Haddad promises new fiscal anchor by April

Haddad new fiscal anchor
Fernando Haddad at Davos. Photo: Finance Ministry/Flickr

At the World Economic Forum in Davos, Brazil’s Finance Minister Fernando Haddad pledged to submit a new fiscal framework proposal to Congress “by April.” That new framework would replace Brazil’s public spending cap as the country’s fiscal anchor.

This new pledge is bolder than the one Mr. Haddad made earlier this year, when he promised to submit the bill by the end of the first half of 2023.

Fiscal uncertainty has been a major risk factor for the Brazilian economy, the Central Bank says, as it affects the exchange rate and economic expectations. The monetary authority said it would not hesitate to further raise interest rates (currently at 13.75 percent) if inflation doesn’t recede in a durable way.

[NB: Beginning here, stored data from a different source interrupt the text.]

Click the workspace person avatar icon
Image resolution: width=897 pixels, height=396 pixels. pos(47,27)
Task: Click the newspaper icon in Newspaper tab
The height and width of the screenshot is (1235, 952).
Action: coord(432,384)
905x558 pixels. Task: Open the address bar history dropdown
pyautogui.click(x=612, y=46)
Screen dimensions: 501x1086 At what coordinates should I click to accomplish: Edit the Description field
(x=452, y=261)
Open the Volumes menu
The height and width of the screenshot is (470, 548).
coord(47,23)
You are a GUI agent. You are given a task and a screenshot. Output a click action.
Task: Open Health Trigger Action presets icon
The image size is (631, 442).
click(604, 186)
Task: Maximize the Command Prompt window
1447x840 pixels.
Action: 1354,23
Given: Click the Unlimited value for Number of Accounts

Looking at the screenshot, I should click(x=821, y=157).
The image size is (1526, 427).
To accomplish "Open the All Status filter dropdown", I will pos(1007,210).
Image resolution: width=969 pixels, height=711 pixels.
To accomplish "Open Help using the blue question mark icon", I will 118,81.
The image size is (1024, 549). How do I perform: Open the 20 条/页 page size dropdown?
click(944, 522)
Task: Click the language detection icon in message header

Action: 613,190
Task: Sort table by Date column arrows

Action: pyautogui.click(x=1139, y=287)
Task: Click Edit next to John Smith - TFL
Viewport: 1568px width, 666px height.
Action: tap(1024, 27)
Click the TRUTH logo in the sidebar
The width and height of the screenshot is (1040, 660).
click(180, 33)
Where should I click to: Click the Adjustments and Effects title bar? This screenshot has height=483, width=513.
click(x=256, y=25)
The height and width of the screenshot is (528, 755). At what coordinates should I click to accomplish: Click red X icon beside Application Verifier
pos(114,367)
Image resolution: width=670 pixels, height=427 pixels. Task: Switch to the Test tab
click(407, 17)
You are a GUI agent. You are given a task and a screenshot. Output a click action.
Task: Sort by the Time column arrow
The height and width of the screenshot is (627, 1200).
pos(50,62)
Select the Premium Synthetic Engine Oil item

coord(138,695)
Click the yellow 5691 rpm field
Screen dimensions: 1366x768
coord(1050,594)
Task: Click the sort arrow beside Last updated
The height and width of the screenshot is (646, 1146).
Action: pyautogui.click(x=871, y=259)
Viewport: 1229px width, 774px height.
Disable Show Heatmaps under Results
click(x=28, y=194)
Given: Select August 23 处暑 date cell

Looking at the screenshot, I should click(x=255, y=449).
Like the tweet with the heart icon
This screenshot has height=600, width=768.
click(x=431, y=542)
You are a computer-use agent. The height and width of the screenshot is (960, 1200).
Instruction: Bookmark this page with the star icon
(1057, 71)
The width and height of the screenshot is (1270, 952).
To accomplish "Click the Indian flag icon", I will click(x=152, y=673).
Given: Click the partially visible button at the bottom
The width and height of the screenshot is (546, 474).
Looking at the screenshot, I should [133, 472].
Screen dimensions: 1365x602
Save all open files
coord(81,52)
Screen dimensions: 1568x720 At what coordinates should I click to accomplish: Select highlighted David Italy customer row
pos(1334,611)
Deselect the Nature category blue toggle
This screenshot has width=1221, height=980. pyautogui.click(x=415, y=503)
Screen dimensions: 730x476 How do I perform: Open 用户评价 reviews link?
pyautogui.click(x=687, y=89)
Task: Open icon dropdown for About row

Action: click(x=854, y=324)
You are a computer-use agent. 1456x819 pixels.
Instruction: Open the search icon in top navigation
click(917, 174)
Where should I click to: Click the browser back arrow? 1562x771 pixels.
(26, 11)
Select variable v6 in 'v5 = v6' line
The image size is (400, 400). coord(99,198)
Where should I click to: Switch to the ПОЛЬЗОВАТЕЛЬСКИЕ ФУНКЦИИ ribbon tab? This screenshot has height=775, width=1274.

Under the current public spending cap — in force since 2017 — the government’s expenditure can only be increased in line with the inflation rate of the previous year. The spending rule can only be repealed by way of a constitutional amendment, which would require a 60-percent majority in two rounds of voting in both the House and Senate.

While created as an instrument to foster market confidence in the Brazilian government, the cap has had a number of holes poked in it since its inception. The Jair Bolsonaro administration approved four constitutional amendments that allowed the government to spend BRL 236 billion (USD 46 billion) above the original limits.

Economist Felipe Salto, who led a fiscal think tank in the Senate, argued that the spending cap has lost credibility. During a debate about the transition constitutional amendment approved late last year, President Luiz Inácio Lula da Silva called the cap “stupid.”